A vida também será difícil nos oceanos. O sistema global de condução das correntes, que atualmente mantém a oxigenação e o estoque de nutrientes, dependerá do tamanho e do formato da bacia oceânica, além da posição dos continentes. Mova-os e esses condutores poderão desaparecer. O resultado será desastroso: as águas se tornarão estratificadas e com pouco oxigênio, e muito pouco da vida marinha será capaz de sobreviver.

As costas cheias de recifes perto do equador ainda serão férteis, mas a vida não será fácil mesmo ali. Quando os continentes se juntarem, haverá uma redução drástica da área de mares rasos. Muito provavelmente, essa diminuição levará à extinção em massa de espécies colocadas no mesmo ambiente e forçadas a competir. Algo parecido também acontecerá em terra. A formação de Pangéia é freqüentemente responsabilizada por uma das maiores mortandades de todos os tempos, a extinção Permiana, em parte devido à redução de hábitat disponível.

Entretanto, a vida é pródiga ao tirar o melhor de novas situações. Há 290 milhões de anos, quando a Pangéia se formou e as calotas polares derreteram, surgiram alguns dos ecossistemas mais misteriosos até hoje. Florestas densas de árvores Glossopteris (do grego "glossa", "língua", porque as suas folhas tinham esse formato) cresceram a mais de 25 metros de altura na costa sul do Mar de Tétis (surgido com a separação de Pangéia) e avançaram para o interior a 20 graus do Pólo Sul.
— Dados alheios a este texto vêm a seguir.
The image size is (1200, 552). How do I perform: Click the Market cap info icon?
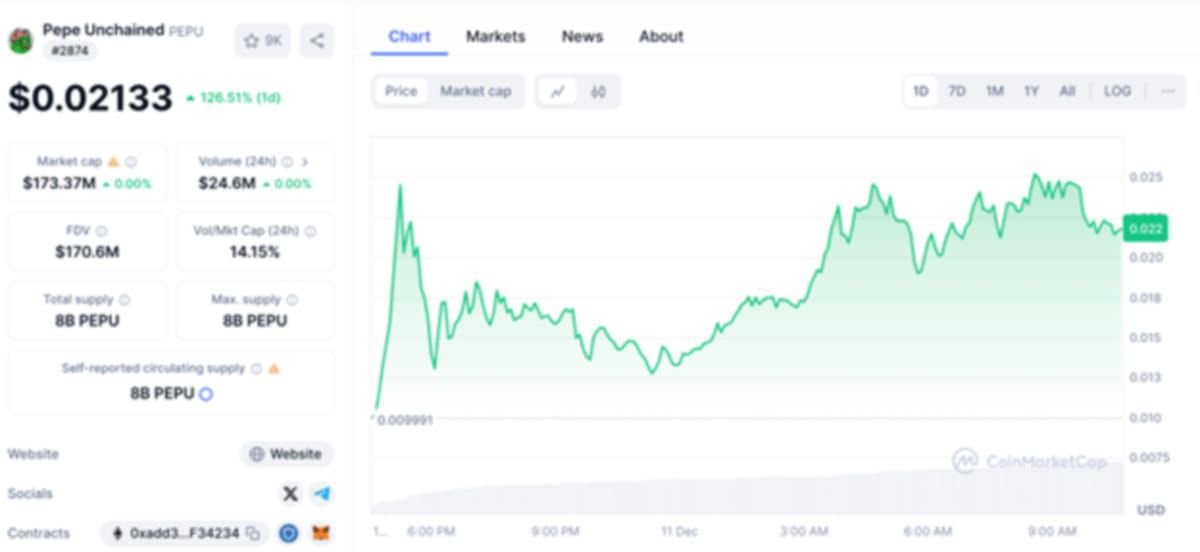click(131, 161)
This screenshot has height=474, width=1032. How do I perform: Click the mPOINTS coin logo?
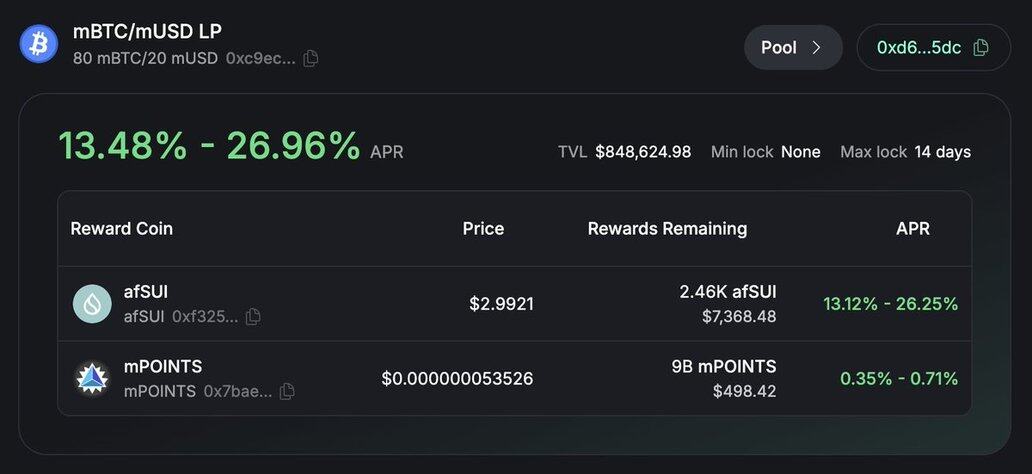pos(92,378)
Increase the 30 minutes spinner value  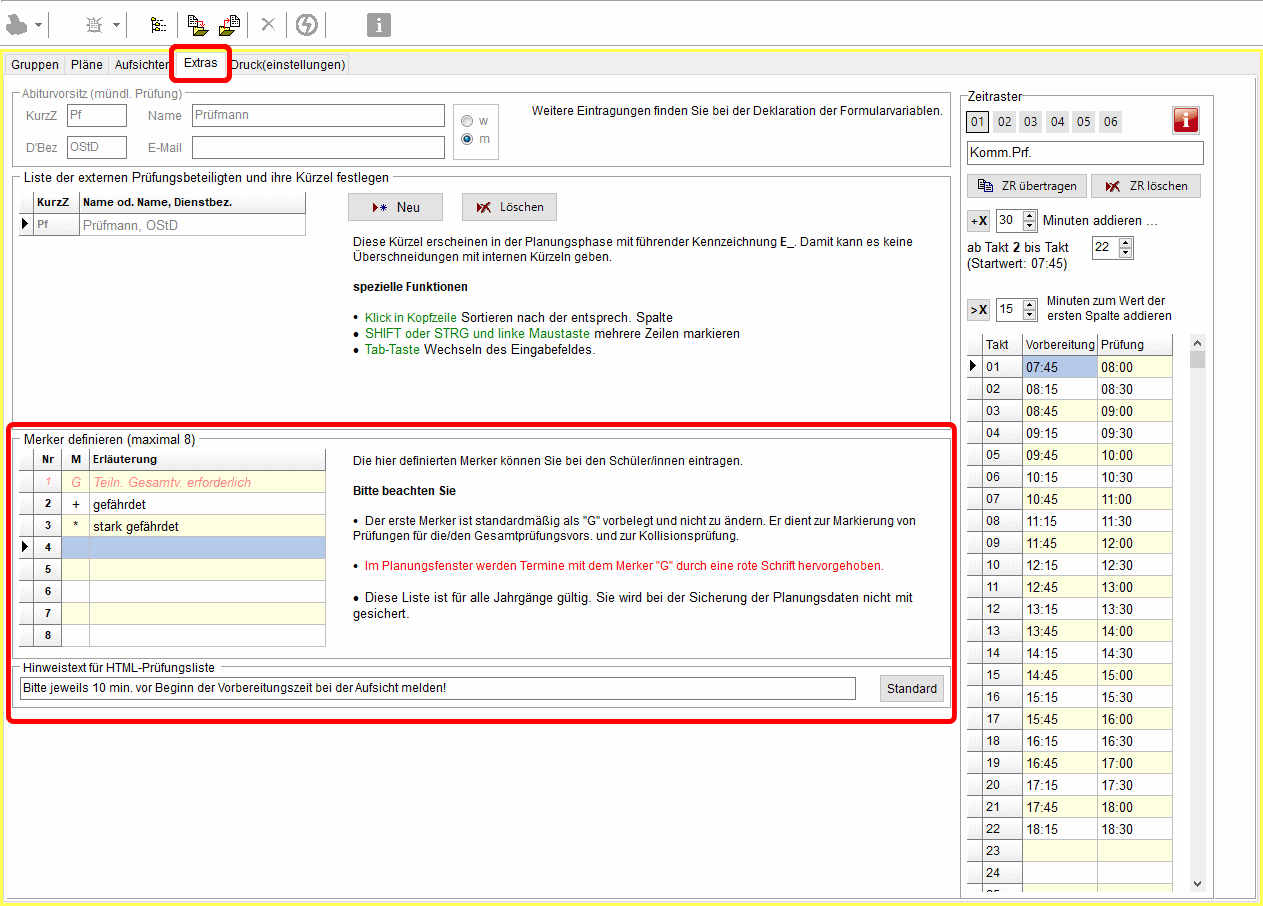1030,215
Apesar de serem sustentadas por um verão de luz fraca, essas árvores eram capazes de sobreviver por meses na escuridão do inverno. Toda a vegetação próxima à costa era fustigada por monções poderosas e chuvas barulhentas vindas do Mar de Tétis, com nuvens escuras obstruindo o já enfraquecido sol. Quando o inverno se aproximava, as folhas da Glossopteris caíam graças à falta de oxigênio. Não é surpresa que análises de anéis de crescimento fossilizados mostraram que a Glossopteris crescia freneticamente enquanto podia.

De qualquer maneira, os humanos não estarão aqui para ver esse futuro. O próximo supercontinente ainda não passa de um punhado de especulações, mas já tem lições valiosas para nos passar. Até podemos ficar cada vez mais espertos, mas a Terra continuará sua jornada pelo Cosmos. Com ou sem a nossa presença por aqui.